[THE PROBLEM] Reproduce all of the data below word for word, keeping every line unchanged.

[RECORDS FOR THE EXERCISE]
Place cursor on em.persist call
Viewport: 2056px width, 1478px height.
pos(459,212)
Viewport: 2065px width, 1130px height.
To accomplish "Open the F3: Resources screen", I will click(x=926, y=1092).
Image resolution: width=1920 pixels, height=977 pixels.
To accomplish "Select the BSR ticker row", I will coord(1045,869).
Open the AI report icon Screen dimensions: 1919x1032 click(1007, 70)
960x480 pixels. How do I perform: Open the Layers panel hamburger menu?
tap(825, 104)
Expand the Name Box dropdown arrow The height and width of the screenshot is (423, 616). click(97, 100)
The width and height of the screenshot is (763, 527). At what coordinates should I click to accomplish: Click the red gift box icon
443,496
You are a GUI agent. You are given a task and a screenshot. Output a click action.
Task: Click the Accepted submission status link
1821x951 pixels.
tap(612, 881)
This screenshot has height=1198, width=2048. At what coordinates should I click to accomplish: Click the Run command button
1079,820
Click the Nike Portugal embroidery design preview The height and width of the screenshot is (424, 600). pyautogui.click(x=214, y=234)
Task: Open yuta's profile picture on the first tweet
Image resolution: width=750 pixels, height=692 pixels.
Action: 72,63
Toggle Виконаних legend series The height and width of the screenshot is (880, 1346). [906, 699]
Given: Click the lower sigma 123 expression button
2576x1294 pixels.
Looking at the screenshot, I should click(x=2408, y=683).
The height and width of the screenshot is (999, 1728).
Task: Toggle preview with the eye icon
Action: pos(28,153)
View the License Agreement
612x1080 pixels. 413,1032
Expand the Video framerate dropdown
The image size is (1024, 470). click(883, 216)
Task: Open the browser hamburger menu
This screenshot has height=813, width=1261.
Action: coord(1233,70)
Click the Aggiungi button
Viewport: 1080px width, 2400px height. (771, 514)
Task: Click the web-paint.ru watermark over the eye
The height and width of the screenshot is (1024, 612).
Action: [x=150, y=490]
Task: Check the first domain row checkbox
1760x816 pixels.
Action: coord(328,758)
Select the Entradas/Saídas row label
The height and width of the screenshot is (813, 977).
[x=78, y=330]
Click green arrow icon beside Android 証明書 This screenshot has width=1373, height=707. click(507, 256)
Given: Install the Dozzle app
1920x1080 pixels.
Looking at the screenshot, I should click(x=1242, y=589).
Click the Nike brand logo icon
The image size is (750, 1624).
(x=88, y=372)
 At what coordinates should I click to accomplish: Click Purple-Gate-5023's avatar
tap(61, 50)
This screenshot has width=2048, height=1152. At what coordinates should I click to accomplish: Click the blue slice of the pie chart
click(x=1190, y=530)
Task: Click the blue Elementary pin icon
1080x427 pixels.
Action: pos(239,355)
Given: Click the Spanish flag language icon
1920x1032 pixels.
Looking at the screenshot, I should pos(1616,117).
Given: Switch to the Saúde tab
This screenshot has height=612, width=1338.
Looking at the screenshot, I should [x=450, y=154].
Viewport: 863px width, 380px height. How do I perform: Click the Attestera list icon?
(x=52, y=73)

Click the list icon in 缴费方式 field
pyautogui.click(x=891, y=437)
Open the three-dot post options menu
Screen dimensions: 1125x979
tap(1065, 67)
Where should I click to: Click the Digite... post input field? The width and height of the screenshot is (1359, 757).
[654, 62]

[WORKED ANSWER]
Place cursor on em.persist call
Viewport: 2056px width, 1478px height.
pos(459,212)
Viewport: 2065px width, 1130px height.
To accomplish "Open the F3: Resources screen", I will click(x=926, y=1092).
Image resolution: width=1920 pixels, height=977 pixels.
To accomplish "Select the BSR ticker row", I will coord(1045,869).
Open the AI report icon Screen dimensions: 1919x1032 click(1007, 70)
960x480 pixels. How do I perform: Open the Layers panel hamburger menu?
tap(825, 104)
Expand the Name Box dropdown arrow The height and width of the screenshot is (423, 616). click(97, 100)
The width and height of the screenshot is (763, 527). At what coordinates should I click to accomplish: Click the red gift box icon
443,496
You are a GUI agent. You are given a task and a screenshot. Output a click action.
Task: Click the Accepted submission status link
1821x951 pixels.
tap(612, 881)
This screenshot has height=1198, width=2048. At what coordinates should I click to accomplish: Click the Run command button
1079,820
Click the Nike Portugal embroidery design preview The height and width of the screenshot is (424, 600). pyautogui.click(x=214, y=234)
Task: Open yuta's profile picture on the first tweet
Image resolution: width=750 pixels, height=692 pixels.
Action: 72,63
Toggle Виконаних legend series The height and width of the screenshot is (880, 1346). [906, 699]
Given: Click the lower sigma 123 expression button
2576x1294 pixels.
Looking at the screenshot, I should click(x=2408, y=683).
The height and width of the screenshot is (999, 1728).
Task: Toggle preview with the eye icon
Action: pos(28,153)
View the License Agreement
612x1080 pixels. 413,1032
Expand the Video framerate dropdown
The image size is (1024, 470). click(883, 216)
Task: Open the browser hamburger menu
This screenshot has height=813, width=1261.
Action: coord(1233,70)
Click the Aggiungi button
Viewport: 1080px width, 2400px height. (771, 514)
Task: Click the web-paint.ru watermark over the eye
The height and width of the screenshot is (1024, 612).
Action: [x=150, y=490]
Task: Check the first domain row checkbox
1760x816 pixels.
Action: coord(328,758)
Select the Entradas/Saídas row label
The height and width of the screenshot is (813, 977).
[x=78, y=330]
Click green arrow icon beside Android 証明書 This screenshot has width=1373, height=707. click(507, 256)
Given: Install the Dozzle app
1920x1080 pixels.
Looking at the screenshot, I should click(x=1242, y=589).
Click the Nike brand logo icon
The image size is (750, 1624).
(x=88, y=372)
 At what coordinates should I click to accomplish: Click Purple-Gate-5023's avatar
tap(61, 50)
This screenshot has width=2048, height=1152. At what coordinates should I click to accomplish: Click the blue slice of the pie chart
click(x=1190, y=530)
Task: Click the blue Elementary pin icon
1080x427 pixels.
Action: pos(239,355)
Given: Click the Spanish flag language icon
1920x1032 pixels.
Looking at the screenshot, I should pos(1616,117).
Given: Switch to the Saúde tab
This screenshot has height=612, width=1338.
Looking at the screenshot, I should [x=450, y=154].
Viewport: 863px width, 380px height. How do I perform: Click the Attestera list icon?
(x=52, y=73)

Click the list icon in 缴费方式 field
pyautogui.click(x=891, y=437)
Open the three-dot post options menu
Screen dimensions: 1125x979
tap(1065, 67)
Where should I click to: Click the Digite... post input field? The width and height of the screenshot is (1359, 757).
[654, 62]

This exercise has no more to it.